Her gaze hardened as she looked at the golem, the bastardization of her beloved city. “But not now. Now she’s awake, confused and frightened. She’s shoved into a small body, an uncomfortable body. And there was the woman, the tiny woman who told her what to do.”

Zoë knew what Granny Good Mae was going to say next, knew it as the words appeared in her mind. “And she doesn’t like that.

“You know. You know. She said you would know. She said you were like me. Just. Like. Me.” The sixtysomething homeless assassin looked at Zoë eagerly, and the moment was quite surreal, having something so strange and personal in common with this woman.

“But I don’t hear her like you do. I don’t even know—”

“You will. She likes you.”

“But I’ve never had an experience like this. Why didn’t I hear Raleigh? I lived there all my life.”

Granny Good Mae shrugged. “It probably didn’t like you.”

They turned to watch the city golem slowly trudge away from them, heard the sharp cracks as some idiot tried to shoot at a
monster made of concrete and steel, and Zoë wondered how the hell they could stop it.

Stop Lucy. It all went back to that.

The zoëtist was weakening.
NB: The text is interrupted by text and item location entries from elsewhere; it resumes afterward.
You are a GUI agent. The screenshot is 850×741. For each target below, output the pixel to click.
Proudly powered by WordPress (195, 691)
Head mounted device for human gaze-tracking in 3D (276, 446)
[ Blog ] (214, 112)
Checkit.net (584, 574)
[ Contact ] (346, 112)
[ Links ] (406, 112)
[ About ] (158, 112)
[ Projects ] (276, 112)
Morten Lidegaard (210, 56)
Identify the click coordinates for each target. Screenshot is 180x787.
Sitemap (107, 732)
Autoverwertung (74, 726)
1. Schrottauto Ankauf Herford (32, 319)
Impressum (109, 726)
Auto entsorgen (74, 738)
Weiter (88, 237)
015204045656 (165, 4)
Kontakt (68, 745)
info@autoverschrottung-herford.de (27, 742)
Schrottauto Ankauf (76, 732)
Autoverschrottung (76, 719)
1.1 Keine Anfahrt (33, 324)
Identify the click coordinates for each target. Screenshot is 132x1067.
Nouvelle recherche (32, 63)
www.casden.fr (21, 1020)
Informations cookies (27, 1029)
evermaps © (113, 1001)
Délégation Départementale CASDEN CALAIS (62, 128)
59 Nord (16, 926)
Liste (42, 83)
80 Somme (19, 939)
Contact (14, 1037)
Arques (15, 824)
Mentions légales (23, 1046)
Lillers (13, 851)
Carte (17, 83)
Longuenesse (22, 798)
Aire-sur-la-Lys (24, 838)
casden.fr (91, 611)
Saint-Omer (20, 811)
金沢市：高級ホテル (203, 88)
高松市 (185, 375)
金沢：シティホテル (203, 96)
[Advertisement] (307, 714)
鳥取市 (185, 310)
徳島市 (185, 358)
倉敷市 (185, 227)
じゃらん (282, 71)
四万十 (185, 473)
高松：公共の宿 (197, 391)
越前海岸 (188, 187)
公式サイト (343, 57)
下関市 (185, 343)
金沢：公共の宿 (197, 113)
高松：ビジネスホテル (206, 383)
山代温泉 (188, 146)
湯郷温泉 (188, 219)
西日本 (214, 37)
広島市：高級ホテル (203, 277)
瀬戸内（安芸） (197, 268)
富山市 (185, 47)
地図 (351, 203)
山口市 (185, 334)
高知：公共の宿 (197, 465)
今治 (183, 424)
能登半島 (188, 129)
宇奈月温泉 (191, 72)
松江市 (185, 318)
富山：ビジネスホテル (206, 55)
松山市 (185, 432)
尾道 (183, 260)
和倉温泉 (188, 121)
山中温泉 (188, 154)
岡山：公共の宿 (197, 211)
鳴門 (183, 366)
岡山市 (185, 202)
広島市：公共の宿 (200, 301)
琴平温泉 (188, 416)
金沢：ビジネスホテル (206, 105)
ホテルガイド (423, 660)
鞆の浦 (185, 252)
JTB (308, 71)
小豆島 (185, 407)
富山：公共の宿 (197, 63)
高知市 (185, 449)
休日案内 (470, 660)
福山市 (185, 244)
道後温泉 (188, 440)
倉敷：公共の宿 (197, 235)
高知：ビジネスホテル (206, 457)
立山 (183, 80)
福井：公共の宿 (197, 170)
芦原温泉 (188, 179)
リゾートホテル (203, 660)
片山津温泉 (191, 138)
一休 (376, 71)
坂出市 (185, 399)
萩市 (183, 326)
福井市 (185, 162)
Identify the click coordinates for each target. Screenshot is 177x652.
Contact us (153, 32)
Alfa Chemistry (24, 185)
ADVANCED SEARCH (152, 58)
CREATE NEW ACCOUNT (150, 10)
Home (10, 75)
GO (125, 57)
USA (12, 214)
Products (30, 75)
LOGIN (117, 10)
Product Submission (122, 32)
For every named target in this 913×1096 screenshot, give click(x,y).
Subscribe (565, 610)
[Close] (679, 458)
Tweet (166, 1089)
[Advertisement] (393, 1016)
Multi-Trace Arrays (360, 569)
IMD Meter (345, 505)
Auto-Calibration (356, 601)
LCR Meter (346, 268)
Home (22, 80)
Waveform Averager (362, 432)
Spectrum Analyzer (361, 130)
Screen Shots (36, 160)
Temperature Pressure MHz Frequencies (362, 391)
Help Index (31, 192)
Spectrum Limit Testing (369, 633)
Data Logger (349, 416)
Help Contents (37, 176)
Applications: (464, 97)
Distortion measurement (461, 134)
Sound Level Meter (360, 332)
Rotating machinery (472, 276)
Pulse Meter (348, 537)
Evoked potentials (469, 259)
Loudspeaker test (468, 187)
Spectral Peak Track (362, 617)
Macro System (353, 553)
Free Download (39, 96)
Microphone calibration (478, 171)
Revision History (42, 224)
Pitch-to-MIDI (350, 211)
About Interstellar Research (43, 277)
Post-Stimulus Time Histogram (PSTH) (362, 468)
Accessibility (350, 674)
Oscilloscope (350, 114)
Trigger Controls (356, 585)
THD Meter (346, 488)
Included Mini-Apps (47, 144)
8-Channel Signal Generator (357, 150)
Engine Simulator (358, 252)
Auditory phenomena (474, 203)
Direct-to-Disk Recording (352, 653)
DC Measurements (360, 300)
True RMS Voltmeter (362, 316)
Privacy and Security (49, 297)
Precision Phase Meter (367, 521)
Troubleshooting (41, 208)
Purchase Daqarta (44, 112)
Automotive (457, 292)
Her defensive golem was falling apart. Phil was attacking the tree and split the willowy trunk in two, leaving it floundering in the grass. He darted in and was able to grab Lucy’s shoulders and take her down. In an instant he was seated on Lucy’s waist and over her neck. Zoë turned away: her boss seemed animalistic as he fed on Lucy. Just as when he had fed from Godfrey, he seemed like a dog over a food bowl, gorging and growling and daring anyone else to steal from him.

“It’s best if you don’t watch,” Morgen said, appearing at her side.

“It’s over now, right?” Zoë asked. “The big thing should just fall apart.”

“I would think so,” Arthur said.

The howling in Zoë’s head didn’t stop.

No no no no no no no exit exit exit—

The golem still trudged away from them, reaching the street and stomping on cars. As the messy, slurping sounds behind Zoë ceased, the golem did not fall apart as the plane golem had. In contrast, it seemed to gain strength and speed, heading toward Manhattan.

“Phil?” Zoë’s voice sounded shrill to her own ears. “Is she dead yet?”

Her boss appeared at her side. Blood dripped from his chin and his eyes glowed a faint red. She swallowed her revulsion and her desire to take a step back from him.

He wiped his chin with the heel of his hand and licked the stray blood casually. “She’s gone.”

“You didn’t turn her or anything, did you?”

“Yes, because that’s what we need—a megalomaniacal zoëtist
vampire. There’s a reason they’re human—undead don’t have the life force to control golems. And demons just don’t bother to learn the arts.”

“Then why is her golem wandering away? Do you think it wants to see a show?” Zoë pointed to the departing spirit of the city wrapped in cars, buses, construction materials, and a small library.

“I don’t know. We need to get Benjamin on it. Where is he?”

“I think he and Arthur were taking care of the airplane passengers. Who have all run away in terror, by the way.” Zoë winced as a large crash resonated from the direction of the golem. “We can’t let it get away.”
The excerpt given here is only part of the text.